I have done this on GPU Matmul before, if you are interested, feel free to see my Optimization for SGEMM in GPU
https://github.com/HaibinLai/SUSTech-HGEMM

MPI

I learn MPI programming on my second year of undergraduate, when I was participating in Supercomputing Challenge Competition. Last year on a competition called APAC HPC-AI, my job is to optimize an HPC software call Hoomd-blue. Hoomd-blue simulates chemical molecular on distributed systems using MPI primitives like MPI_Allreduce.

OpenMPI uses different algorithm to do MPI_AllReduce, like butterfly algorithm, reduce+broadcast algorithm, Ring algorithm etc.

I optimize MPI with different parameters and how the program utilizes MPI.


Before the 1990s, parallel computers used many different message-passing libraries (such as PVM, NX, and Express), each with its own interface and limitations. To address the lack of a unified standard, the MPI Forum was established in 1992, bringing together researchers from academia and industry. In 1994, the first MPI standard was released, which quickly became the de-facto communication standard for high-performance computing.

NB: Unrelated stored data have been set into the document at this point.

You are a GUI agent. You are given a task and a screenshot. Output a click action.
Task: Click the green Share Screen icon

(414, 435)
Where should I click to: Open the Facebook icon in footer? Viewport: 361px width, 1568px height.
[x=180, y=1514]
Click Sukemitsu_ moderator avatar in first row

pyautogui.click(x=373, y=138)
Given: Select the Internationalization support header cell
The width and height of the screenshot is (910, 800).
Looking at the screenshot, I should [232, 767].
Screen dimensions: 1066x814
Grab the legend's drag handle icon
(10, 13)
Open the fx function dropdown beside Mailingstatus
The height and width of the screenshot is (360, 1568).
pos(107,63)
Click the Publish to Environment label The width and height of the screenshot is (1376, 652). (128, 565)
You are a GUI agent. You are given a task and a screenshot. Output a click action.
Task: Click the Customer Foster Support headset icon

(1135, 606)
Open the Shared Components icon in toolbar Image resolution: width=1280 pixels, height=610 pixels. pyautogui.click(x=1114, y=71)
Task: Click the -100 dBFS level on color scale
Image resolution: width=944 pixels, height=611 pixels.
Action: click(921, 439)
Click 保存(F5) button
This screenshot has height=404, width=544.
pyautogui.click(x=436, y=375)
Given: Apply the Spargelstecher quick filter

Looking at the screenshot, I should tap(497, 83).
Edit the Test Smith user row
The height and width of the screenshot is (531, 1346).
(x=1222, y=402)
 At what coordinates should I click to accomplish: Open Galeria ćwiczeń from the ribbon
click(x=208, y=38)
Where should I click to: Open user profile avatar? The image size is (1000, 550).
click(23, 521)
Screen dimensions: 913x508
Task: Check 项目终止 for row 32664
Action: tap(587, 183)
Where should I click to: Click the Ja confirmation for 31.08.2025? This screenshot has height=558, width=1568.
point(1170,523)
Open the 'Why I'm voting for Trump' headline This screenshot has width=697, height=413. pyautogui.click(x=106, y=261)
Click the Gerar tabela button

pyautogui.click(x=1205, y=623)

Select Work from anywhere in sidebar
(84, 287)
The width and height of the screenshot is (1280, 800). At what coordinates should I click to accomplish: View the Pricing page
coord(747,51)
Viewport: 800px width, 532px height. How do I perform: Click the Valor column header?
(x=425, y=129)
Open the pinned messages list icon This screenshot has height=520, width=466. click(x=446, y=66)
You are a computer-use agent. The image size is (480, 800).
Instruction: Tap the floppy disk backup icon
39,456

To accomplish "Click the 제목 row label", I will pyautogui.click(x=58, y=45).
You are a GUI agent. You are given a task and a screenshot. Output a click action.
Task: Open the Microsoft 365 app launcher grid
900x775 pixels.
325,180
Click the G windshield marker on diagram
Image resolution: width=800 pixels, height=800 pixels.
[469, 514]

Professor Jack Dongarra played a key role in this history. He emphasized that MPI must serve as a solid communication layer for scientific computing libraries, and he actively helped bridge the gap between academic research and industrial implementations, ensuring MPI’s rapid adoption.

I was fortunate to meet Professor Dongarra in person and take a photo with him. For me, this moment felt like connecting directly with the history of parallel computing.